Você lembra que a gente contou aqui que a CMON, dona de nomes gigantes como Zombicide e Rising Sun, perdeu o diretor de design depois de vender parte do catálogo pra pagar conta? Pois é, a novela continua, e dessa vez o assunto é ainda mais bizarro.
O plano de virar empresa de blockchain
Em abril desse ano a CMON anunciou que ia investir 2,1 milhões de dólares pra comprar uma fatia de 2,2% da Blissful Link, uma empresa das Ilhas Virgens Britânicas dona do Capverse, um joguinho de blockchain onde você compra personagens em NFT chamados "Sumer" pra batalhar online. A diretoria disse que a ideia era transformar franquias como Massive Darkness e Super Fantasy Brawl Reborn em "ativos digitais de alta qualidade", porque misturar jogo de tabuleiro com Web3 ia valorizar o portfólio da empresa.

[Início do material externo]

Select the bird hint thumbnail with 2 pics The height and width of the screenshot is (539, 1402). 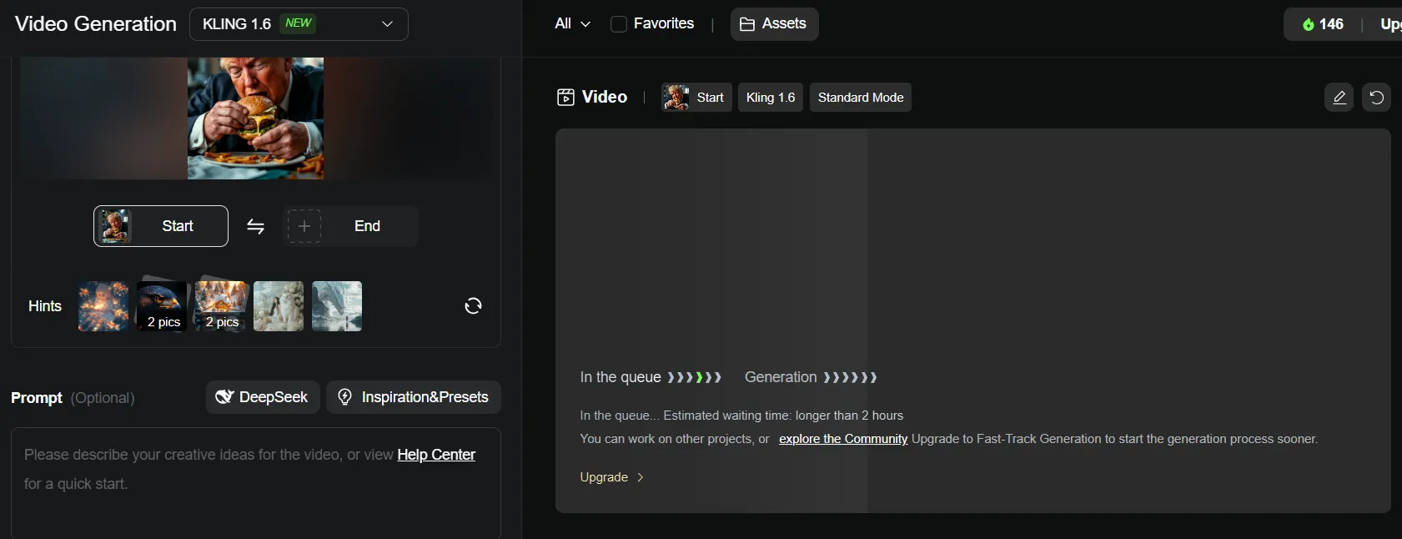tap(162, 306)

Só que a tal Blissful Link faturou pouco mais de 400 mil dólares em 2024 e ainda assim conseguiu perder quase a metade disso, com quase 900 mil dólares em dívidas líquidas no balanço. Não era exatamente um negócio brilhante que ia salvar ninguém.
E a CMON desistiu de tudo
Três meses depois do anúncio, a CMON voltou atrás. Num documento enviado pra bolsa de valores de Hong Kong, a empresa disse que as condições pra fechar o investimento não foram cumpridas, e cancelou o acordo. Isso tudo enquanto a CMON reportou um prejuízo de quase 20 milhões de dólares em 2025 e ainda carrega mais de 14 milhões de dólares em campanhas de financiamento coletivo que prometeu entregar e não entregou.
A gente sabe que editora também precisa se reinventar de vez em quando, mas trocar jogo de tabuleiro por NFT no meio de uma crise financeira não parece ser bem o caminho. Fica o aprendizado.